── Information given ──

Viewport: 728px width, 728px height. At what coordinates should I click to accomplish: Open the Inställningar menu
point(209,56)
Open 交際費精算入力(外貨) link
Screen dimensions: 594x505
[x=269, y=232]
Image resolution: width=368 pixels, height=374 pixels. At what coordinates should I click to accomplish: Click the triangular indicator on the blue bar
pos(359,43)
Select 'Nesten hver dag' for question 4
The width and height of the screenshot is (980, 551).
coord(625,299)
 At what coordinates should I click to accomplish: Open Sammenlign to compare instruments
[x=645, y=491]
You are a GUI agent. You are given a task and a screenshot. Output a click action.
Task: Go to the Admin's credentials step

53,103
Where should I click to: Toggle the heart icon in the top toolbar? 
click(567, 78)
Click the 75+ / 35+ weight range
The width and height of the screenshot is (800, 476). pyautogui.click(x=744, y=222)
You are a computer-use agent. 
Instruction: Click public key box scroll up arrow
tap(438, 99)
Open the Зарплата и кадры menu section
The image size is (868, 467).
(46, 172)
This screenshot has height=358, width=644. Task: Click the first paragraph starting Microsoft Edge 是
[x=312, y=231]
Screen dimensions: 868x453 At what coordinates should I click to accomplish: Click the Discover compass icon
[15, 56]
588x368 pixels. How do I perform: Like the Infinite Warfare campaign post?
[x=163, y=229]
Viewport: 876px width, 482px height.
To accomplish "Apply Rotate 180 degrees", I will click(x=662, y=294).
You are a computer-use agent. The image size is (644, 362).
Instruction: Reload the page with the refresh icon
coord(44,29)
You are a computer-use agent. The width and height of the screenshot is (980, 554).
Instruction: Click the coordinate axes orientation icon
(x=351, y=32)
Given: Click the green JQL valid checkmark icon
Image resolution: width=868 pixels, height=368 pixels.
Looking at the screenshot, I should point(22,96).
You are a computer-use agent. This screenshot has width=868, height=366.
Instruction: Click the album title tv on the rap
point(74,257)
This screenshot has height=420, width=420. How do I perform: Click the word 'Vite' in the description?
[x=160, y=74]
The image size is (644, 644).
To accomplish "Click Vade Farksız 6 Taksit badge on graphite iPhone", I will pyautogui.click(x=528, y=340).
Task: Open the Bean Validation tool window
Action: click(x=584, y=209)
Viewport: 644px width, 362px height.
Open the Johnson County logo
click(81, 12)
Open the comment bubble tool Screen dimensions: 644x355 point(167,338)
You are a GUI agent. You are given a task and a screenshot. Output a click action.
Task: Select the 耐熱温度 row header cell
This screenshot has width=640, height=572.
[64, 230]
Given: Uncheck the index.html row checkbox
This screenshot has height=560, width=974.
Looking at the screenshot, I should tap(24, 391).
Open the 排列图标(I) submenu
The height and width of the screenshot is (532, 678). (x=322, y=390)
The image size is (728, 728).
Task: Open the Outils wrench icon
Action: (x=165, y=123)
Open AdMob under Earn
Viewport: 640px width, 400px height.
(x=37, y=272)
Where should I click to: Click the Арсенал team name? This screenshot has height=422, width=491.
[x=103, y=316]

───

• **Required action**: Write out the records shown above, exactly as they appear.

• **Final answer**:
Viewport: 728px width, 728px height. At what coordinates should I click to accomplish: Open the Inställningar menu
point(209,56)
Open 交際費精算入力(外貨) link
Screen dimensions: 594x505
[x=269, y=232]
Image resolution: width=368 pixels, height=374 pixels. At what coordinates should I click to accomplish: Click the triangular indicator on the blue bar
pos(359,43)
Select 'Nesten hver dag' for question 4
The width and height of the screenshot is (980, 551).
coord(625,299)
 At what coordinates should I click to accomplish: Open Sammenlign to compare instruments
[x=645, y=491]
You are a GUI agent. You are given a task and a screenshot. Output a click action.
Task: Go to the Admin's credentials step

53,103
Where should I click to: Toggle the heart icon in the top toolbar? 
click(567, 78)
Click the 75+ / 35+ weight range
The width and height of the screenshot is (800, 476). pyautogui.click(x=744, y=222)
You are a computer-use agent. 
Instruction: Click public key box scroll up arrow
tap(438, 99)
Open the Зарплата и кадры menu section
The image size is (868, 467).
(46, 172)
This screenshot has height=358, width=644. Task: Click the first paragraph starting Microsoft Edge 是
[x=312, y=231]
Screen dimensions: 868x453 At what coordinates should I click to accomplish: Click the Discover compass icon
[15, 56]
588x368 pixels. How do I perform: Like the Infinite Warfare campaign post?
[x=163, y=229]
Viewport: 876px width, 482px height.
To accomplish "Apply Rotate 180 degrees", I will click(x=662, y=294).
You are a computer-use agent. The image size is (644, 362).
Instruction: Reload the page with the refresh icon
coord(44,29)
You are a computer-use agent. The width and height of the screenshot is (980, 554).
Instruction: Click the coordinate axes orientation icon
(x=351, y=32)
Given: Click the green JQL valid checkmark icon
Image resolution: width=868 pixels, height=368 pixels.
Looking at the screenshot, I should point(22,96).
You are a computer-use agent. This screenshot has width=868, height=366.
Instruction: Click the album title tv on the rap
point(74,257)
This screenshot has height=420, width=420. How do I perform: Click the word 'Vite' in the description?
[x=160, y=74]
The image size is (644, 644).
To accomplish "Click Vade Farksız 6 Taksit badge on graphite iPhone", I will pyautogui.click(x=528, y=340).
Task: Open the Bean Validation tool window
Action: click(x=584, y=209)
Viewport: 644px width, 362px height.
Open the Johnson County logo
click(81, 12)
Open the comment bubble tool Screen dimensions: 644x355 point(167,338)
You are a GUI agent. You are given a task and a screenshot. Output a click action.
Task: Select the 耐熱温度 row header cell
This screenshot has width=640, height=572.
[64, 230]
Given: Uncheck the index.html row checkbox
This screenshot has height=560, width=974.
Looking at the screenshot, I should tap(24, 391).
Open the 排列图标(I) submenu
The height and width of the screenshot is (532, 678). (x=322, y=390)
The image size is (728, 728).
Task: Open the Outils wrench icon
Action: (x=165, y=123)
Open AdMob under Earn
Viewport: 640px width, 400px height.
(x=37, y=272)
Where should I click to: Click the Арсенал team name? This screenshot has height=422, width=491.
[x=103, y=316]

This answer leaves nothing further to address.